Puncture of AVF basilic outflow vein with selective catheterization of the native brachial artery. LUE arteriogram performed, and then angioplasty of the brachial artery and mechanical thrombolysis of the brachial, ulnar, and interosseous arteries. Infusion catheter placed in the ulnar artery for overnight thrombolysis. Is it appropriate to bill 36901-52 for the initial puncture in the graft, along with 36215 for the catheter placement in the brachial (and subsequently the ulnar and interosseous arteries)? We believe the correct codes for the procedure are 36901-52, 36215, 75710, 37246, 37184, 37185, 37211. Please confirm. 

Does seperate incision allow 36833 and 36902?

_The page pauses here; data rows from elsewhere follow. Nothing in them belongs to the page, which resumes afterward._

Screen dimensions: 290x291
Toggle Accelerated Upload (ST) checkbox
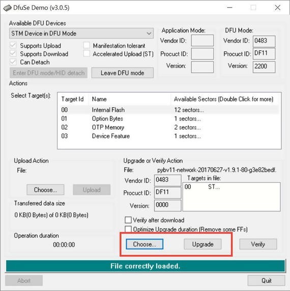tap(86, 54)
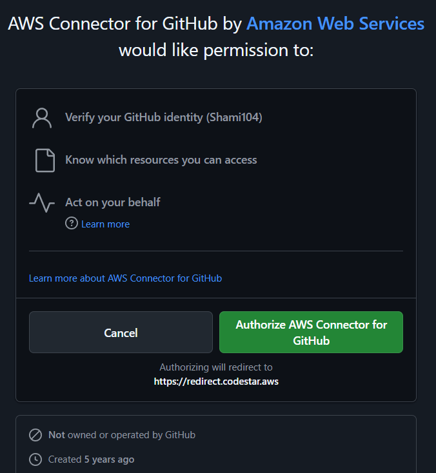Screen dimensions: 436x473
Task: Click the file icon beside Know which resources
Action: [x=45, y=160]
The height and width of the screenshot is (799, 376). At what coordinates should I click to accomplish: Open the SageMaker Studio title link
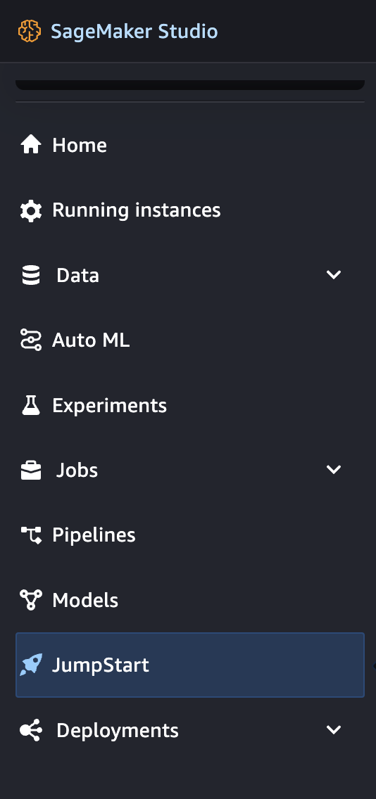pyautogui.click(x=134, y=31)
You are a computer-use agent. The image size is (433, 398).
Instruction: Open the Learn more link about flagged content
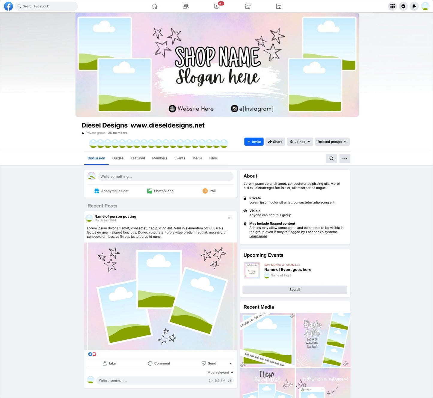pyautogui.click(x=258, y=236)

For the following, is it appropriate to report codes 36833 and 36902? "Using #4 Fogarty catheter, outflow thrombectomized, flushed, clamped. Then, the arterial plug was removed using again the Fogarty catheter. Graftotomy repaired with interrupted sutures. Upon restoration of the flow, patient had pulsatile flow within the graft. Graft was cannulated through separate skin incision using entry needle. It was upsized to 7-French sheath and a fistulogram was performed, which revealed patent graft. There was high-grade stenosis in the venous anastomosis. Subclavian, axillary vein, brachiocephalic vein was widely patent all the way to the right atrium. Glidewire was introduced, parked in the right atrium and high-grade stenosis within in-stent was angioplastied using 8 x 200 angioplasty balloon catheter. During inflation of balloon, contrast was refluxed in the arterial system, which revealed absence of any hemodynamically significant stenosis of arterial anastomosis. Balloon was deflated and another fistulogram was performed, which revealed excellent flow through the angioplastied area." 

Mediastinal Abscess

"Cervical abscess extending down into the posterior mediastinum: LT lateral thoracotomy performed - there was a walled off process at he apex as predicted and with dissection of the lung the purulent pleural process was encountered just above the arch posteriorly. Cultures were taken and irrigation of the thoracic cavity performed. lung reinflated and no visceral pleural air leak noted. Three chest tubes left in pleural space, one posterior apical tube into the abscess cavity." Would code 39010 be appropriate for this case?

Endarterectomy bundling question

Would an endarterectomy of the femoral artery be separately billable during a fem-pop bypass if the endarterectomy was performed to improve flow to the profunda rather than being performed for inflow to the bypass?

Tunneled catheter vs VAD

I see a new Coding Clinic as of May for the tunneled catheter and how to code. It seems to me the VAD would be for ports that are placed in a pocket, and the tunneled line would be coded the same as the non-tunneled line. It says the revised codes will become effective October of this year. Will you send out updates to membership holders?